Perhaps someone who knows how to link in comments might step in, 'cuz I saw this on the freaking Discovery Channel. Talk about discoveries you don't need! There, chowing down on freshly deceased monkeys' brains is supposed to impart like, wisdom or something.

by Anna at April 3, 2003 6:22 PM


I EAT GOD.

by LOCKHEED at April 3, 2003 9:05 PM


Lockheed is back if he was ever gone. That is it.

by Anna at April 3, 2003 9:39 PM


I've been eating fried brains all my life. My grandma cooked them real often. So I have to say that brains as well as genitalia (meaning "balls", I've never tried any other kind of) are a delicacy you have to get used to before you before you can really enjoy it.
It is pretty much the same thing as trying to eat sushi. At first you think "man, it's raw fish!". Then the taste is a bit weird at first.

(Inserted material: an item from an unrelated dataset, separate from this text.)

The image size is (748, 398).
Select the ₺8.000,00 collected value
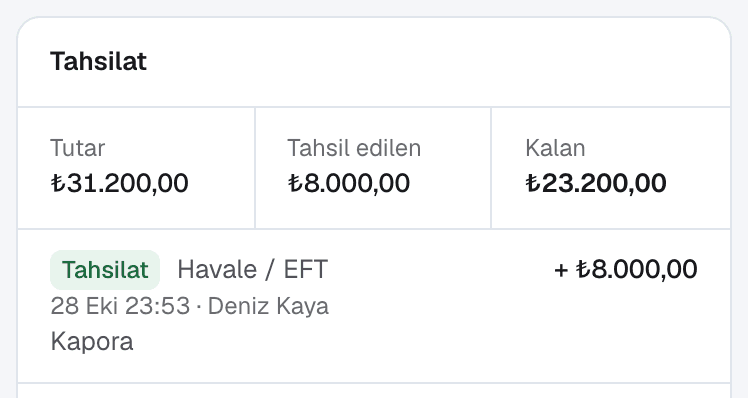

Later on you discover it's great.
And that's how it works with most "exotic" cuisines.


I could ommit writing this whole comment by simply saying "eff, you are 100% right."

by necropethamenos at April 4, 2003 3:46 AM


monkey brains... that is FUCKED UP! Now I know why I thought it was a myth, it was in an Indiana Jones movie.

I liked sushi right off. the only thing that I didnt dig 100 percent straight away was the cold rice, but smoked eel? oh baby! Raw oysters i started sucking down by the dozen immediatamente. little horseradish, squeeze of lemon or just straight out of the shell... it's all good.

Unfortunately, I can't get raw oysters in the middle of Iowa and even if I could find them, I probably shouldn't.

by eff at April 4, 2003 10:31 AM


Real tamales are made with whole hog's heads. In Texas, the grocery stores always have several juicy hog's heads on display (but you are in Iowa - right? So you have probably eaten every part of a pig!)
It's the only way to make tamales right. The way my Grandmother did. The brains give the filling a distinctive flavour nothing else can match.

by Charles at April 4, 2003 1:01 PM


The worst thing I ever put in my mouth was this really weird dude I met one night down in Miami Beach. Too much asparagus. Oh, what, thats not what we were talking about?

by mg at April 4, 2003 3:17 PM


I thought you said I tasted like strawberries MG.

by Ezy at April 4, 2003 3:59 PM


You know, if you put A-1 on a grilled cheese sandwich, it gives you the illusion of meat.

by TBD at April 5, 2003 10:04 PM


After Necro- Eff, you are 100% right!

I've never had brain taco (which I assume uses pigs?), but chicken and duck brains are great.

by jean at April 7, 2003 1:46 AM


I'd feel a little too much like a mad scientist if I went into a restaurant and ordered brains.

by mg at April 7, 2003 7:39 AM


i think the brains i had were beef, the tongue is definitely beef. i bet pork brains would be better, let's face it the brain is mostly fat and PORK FAT RULES! HUH?! any emerial fans out there?! show me some LUV!

We produce a LOT of pork, and because of that, we feast largely on really thick pork chops. its poor countries and sections fo the US with a poor history that make the best use of the INTERESTING portions of animals, that is the story i get from food network.

since we have so much pork, i can honestly say that the oddest bits we get into are like ham hocks.

veggies are a scarcity as well, we arent starving, but culturally peolpe think they come to the midwest and "this is where the food is" like they should be able to get any veggie they want fresh from the field. but all we grow is corn and soybeans and taht is almost entirely for animal feed.

the great depression didnt even hit us that hard so our stories of being poor are like "one chicken to feed a family of 8" stories. Chicken and noodles were big at one time. chicken gizzards are done with some frequency round here but that's about it.

by eff at April 7, 2003 11:18 AM


i dont know brains dont sound so bad as long as ya got some chokalote ill eat bout everything edible ABOUT anything not
everything but brains wouldnt hurt i mean its brain food.